Google Nexus 7 Parts Cost $18 More Than Kindle Fire
judgecorp writes "The parts for a Google Nexus 7 tablet cost only $18 more than the materials for an Amazon Kindle Fire, according to a teardown by IHS. This means while Amazon initially took a loss on each tablet sold, Google will break even on its 8Gb tablet, and make a small profit on the 16Gb model."
Shipping, packaging, advertising, and continued tech support costs are probably factored in.
This makes sense.
Andriod is really a platform for Google to sell their services (or promote ad based ones). It's not surprising they'll sell an at-cost device. They're also really nice machines, and set the bar for what a "low cost" device should really have. Fast quad core, latest OS, plenty of ram, access to google play(store). Great way to bump inferior devices off the market that would degrade user experience and cost them service revenue.
Even the small storage and lack of sd card is a "feature". - It provides a place to differentiate other tablet makers, who can add a card slot and more storage and charge a price premium over the nexus. (Well, that and the low storage encourages users to get their data from google online services rather than store it locally)
I recently picked up a galaxy tab 2 7.0 (Before google announced their offerings). Great little device. I love it, but clearly inferior to the new google equivalent. Sorta wished I waited.
Shipping, packaging, advertising, and continued tech support costs are probably factored in.
Hello, 2010 called and they want their distribution model back. This is Google; as soon as the device is assembled by their robot army, Larry Page winks at it while wearing his Google Glasses and a nexus portal opens on your front doorstep (which was previously triangulated to within +/- 0.1m by a Google Street View car) where the tablet materializes.
In rural areas not covered by Street View, a team of Google Glass-wearing skydivers will drop it by.
A CEO's time ain't cheap (neither is airplane fuel) but given how many they can churn out in an hour (and the 99.99% Street View coverage) the extra $47 goes a long way. Of course until the first lawsuit is filed because a tablet materialized through someone's cat.
Any half-competent CFO knows that hookers and blow is overhead and deductible as an employee incentive under "medical expenses". And as a side note, I've always wondered why non-marring razor blades and plastic straws dont come standard with tablets and their conveniently-sized glass covers?

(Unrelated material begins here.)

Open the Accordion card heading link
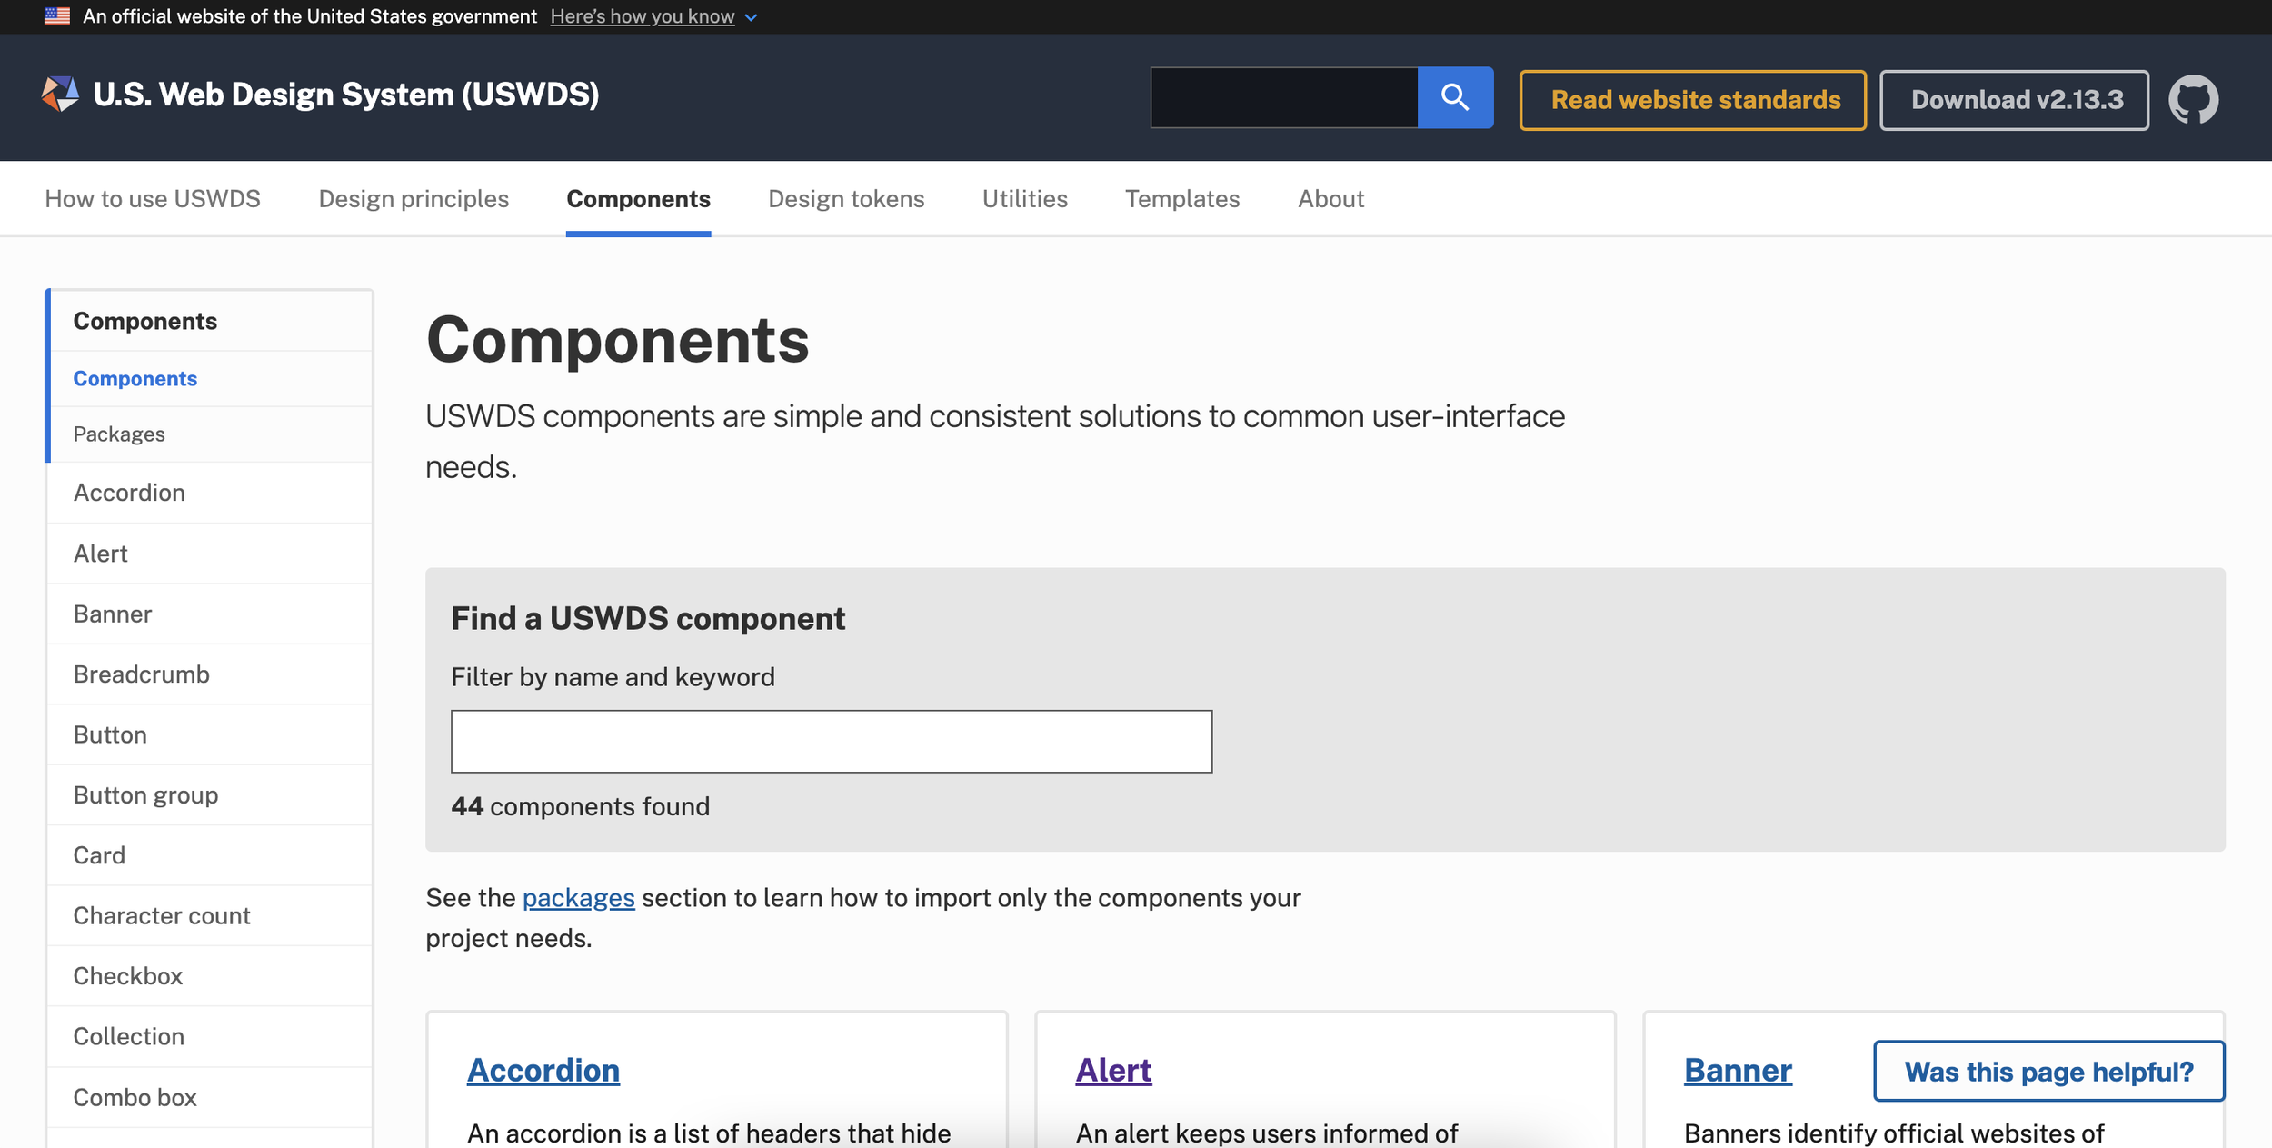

There must be an app for that??
I don't know which branch of electronic manufacturing you're talking about, but the one I'm familiar with has a MASSIVE per unit cost difference between buying one off components and buying them by the reel, and another big cost drop once your volume becomes high enough that the component manufacturer will deal with you direct instead of having to go through a distributor.